-- Exercise prompt --
Please put the part of the material that opens with the line containing "Given: Open the comment history icon" and runs through the end of the material into a JSON list of strings, one string per line, with blank lines omitted. Leave the pictures out of the answer.
= = = = =
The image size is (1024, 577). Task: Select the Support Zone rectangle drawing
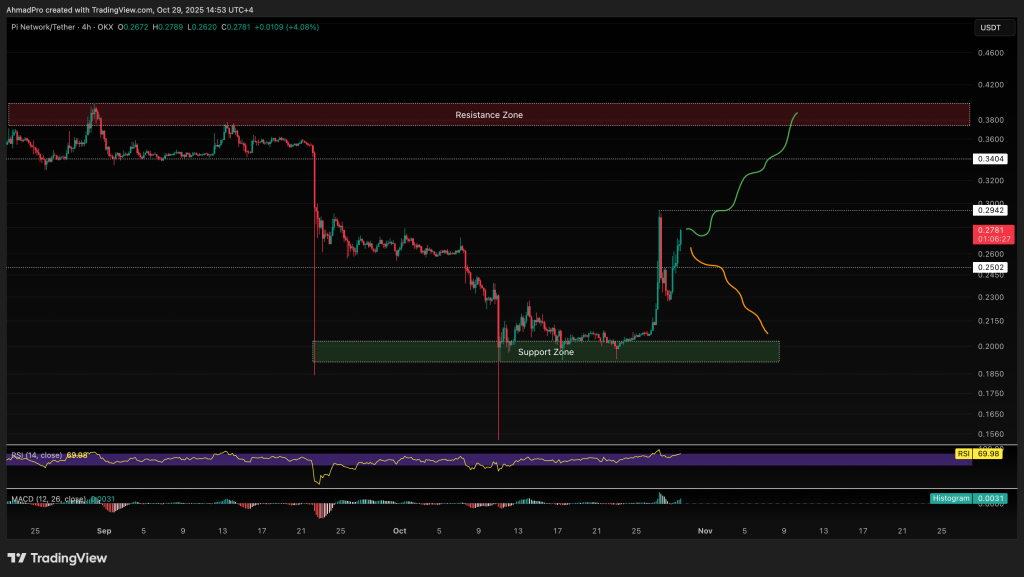click(546, 351)
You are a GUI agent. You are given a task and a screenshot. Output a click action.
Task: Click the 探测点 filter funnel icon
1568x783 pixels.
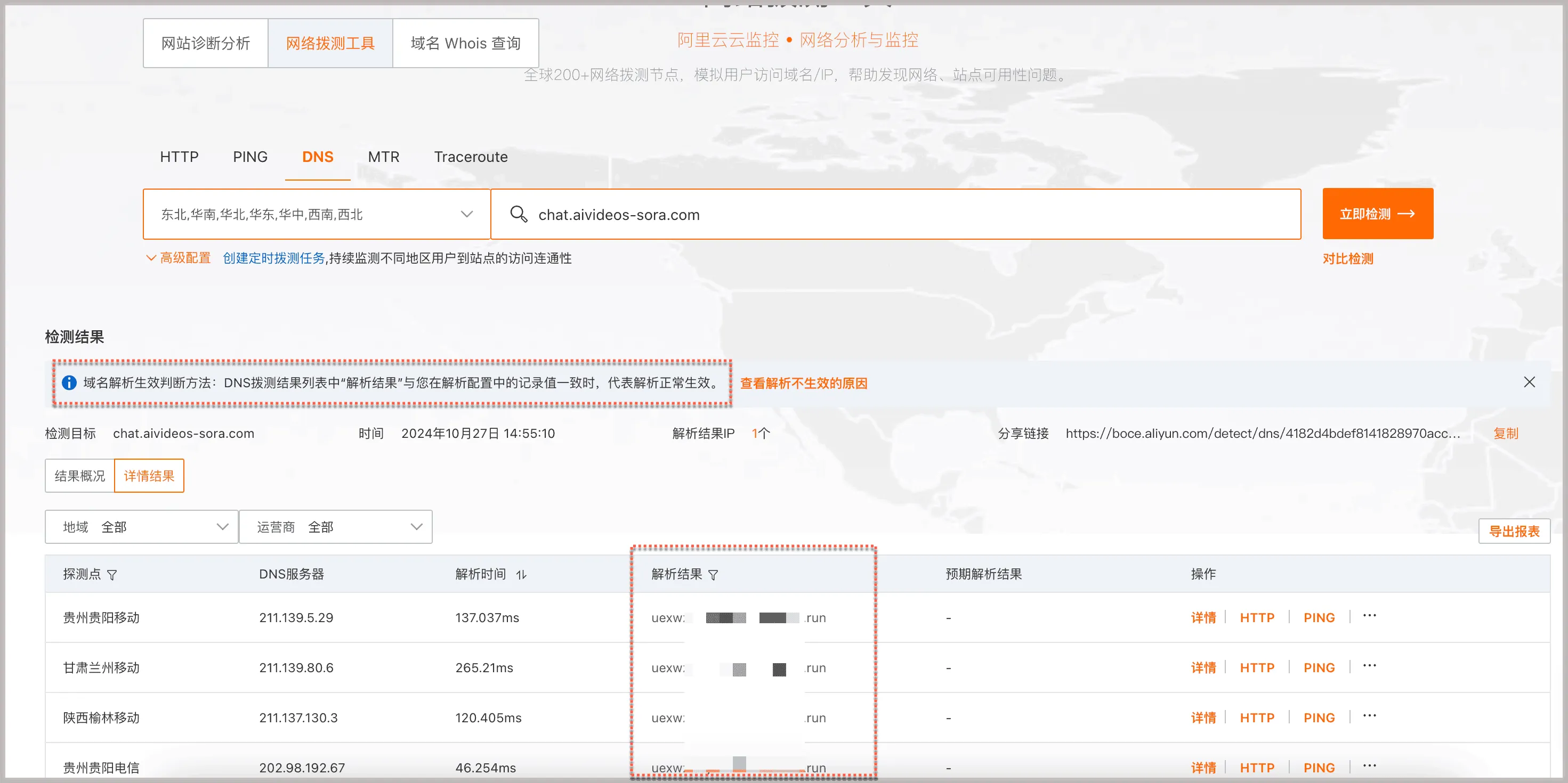point(112,575)
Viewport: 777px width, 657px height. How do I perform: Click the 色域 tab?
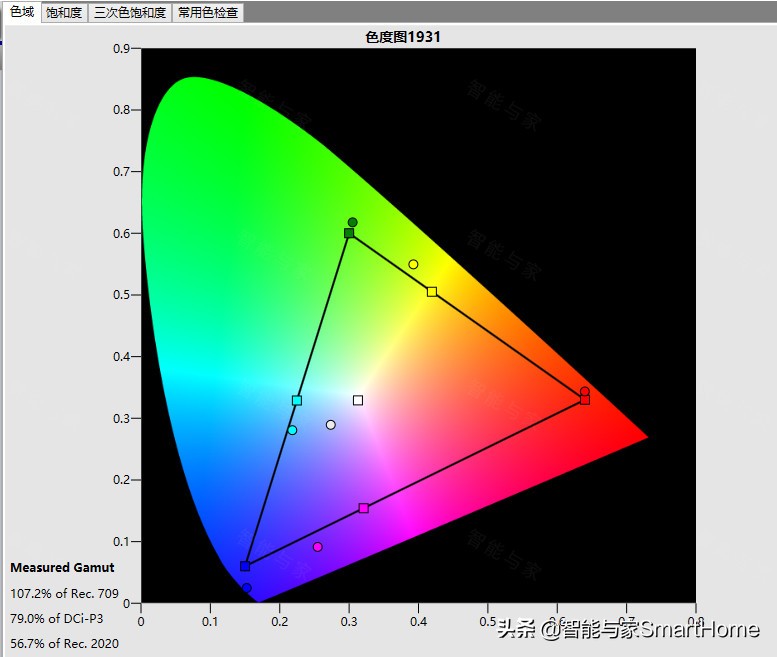coord(21,13)
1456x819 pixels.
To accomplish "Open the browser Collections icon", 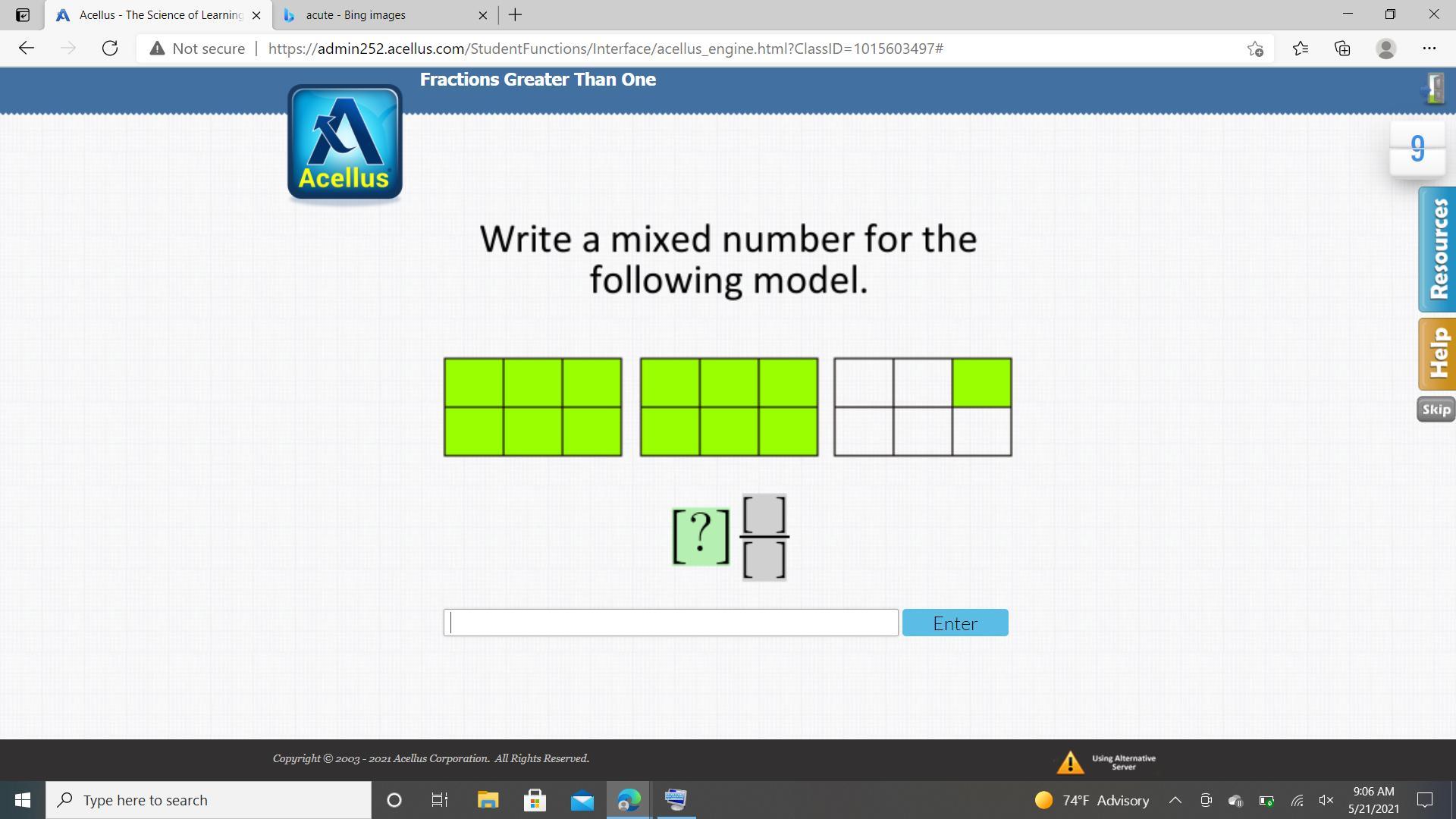I will coord(1342,49).
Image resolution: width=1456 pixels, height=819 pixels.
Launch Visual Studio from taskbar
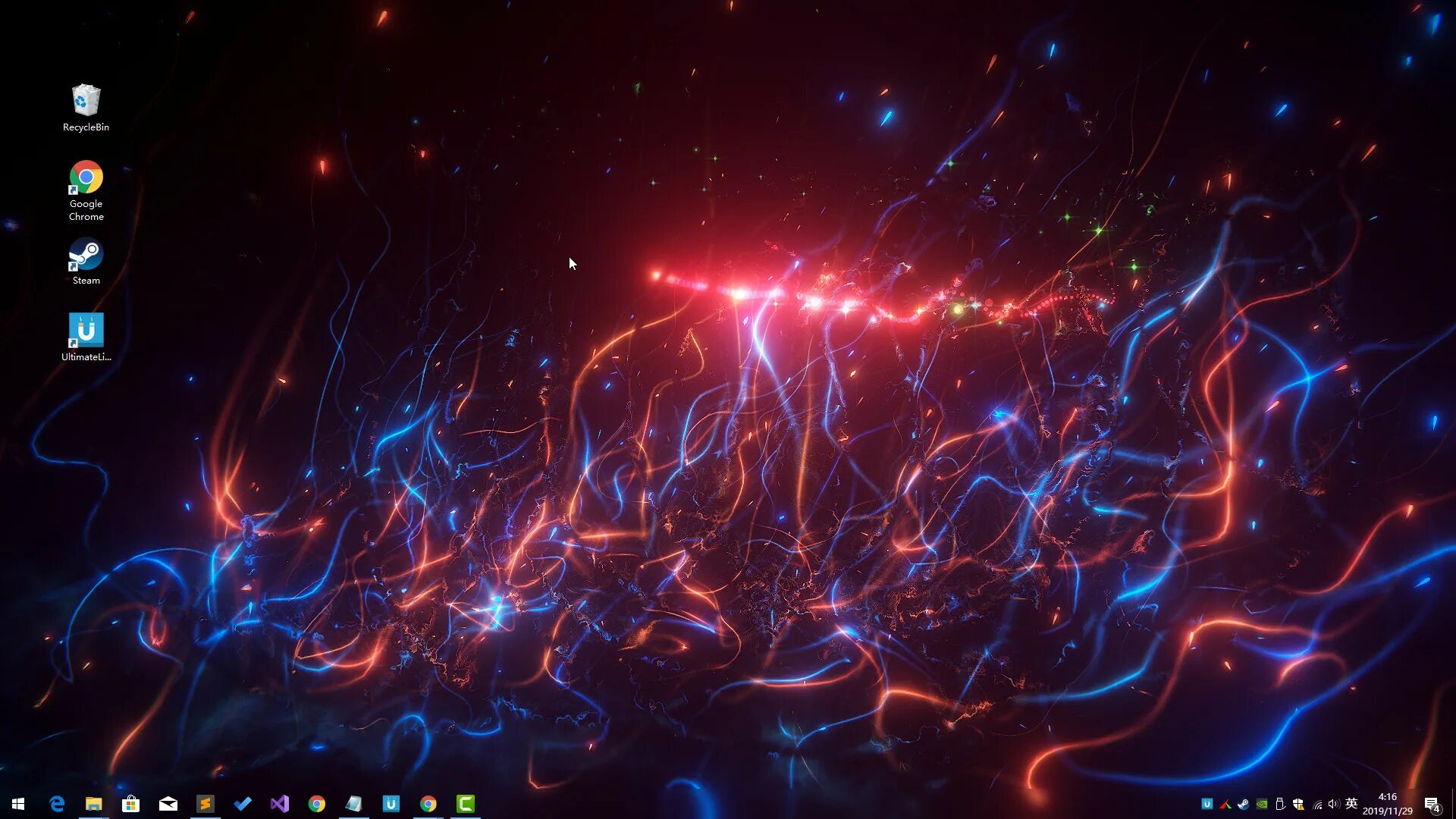click(x=280, y=804)
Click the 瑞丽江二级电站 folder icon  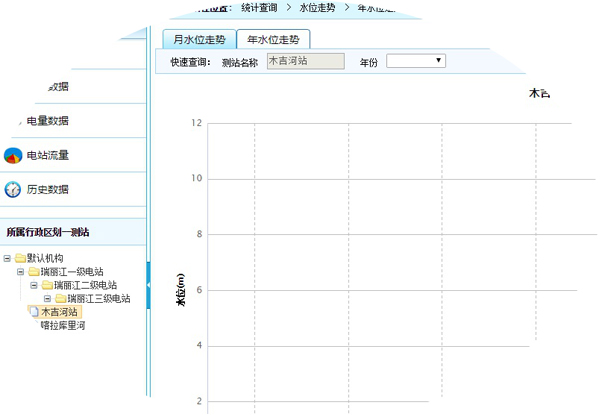pyautogui.click(x=46, y=285)
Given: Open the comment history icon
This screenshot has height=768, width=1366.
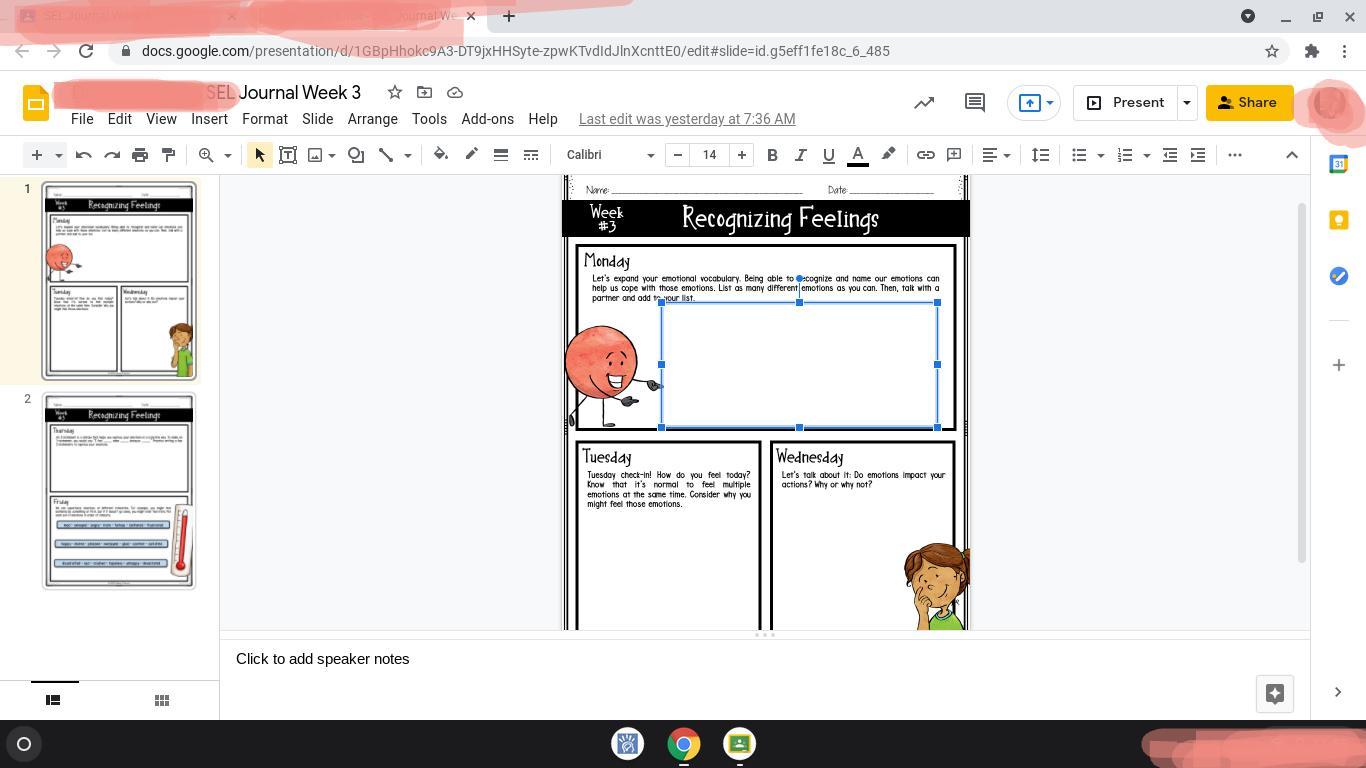Looking at the screenshot, I should tap(974, 103).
= = = = =
-- Answer to this problem --
[
  "Given: Open the comment history icon",
  "This screenshot has height=768, width=1366.",
  "Looking at the screenshot, I should tap(974, 103)."
]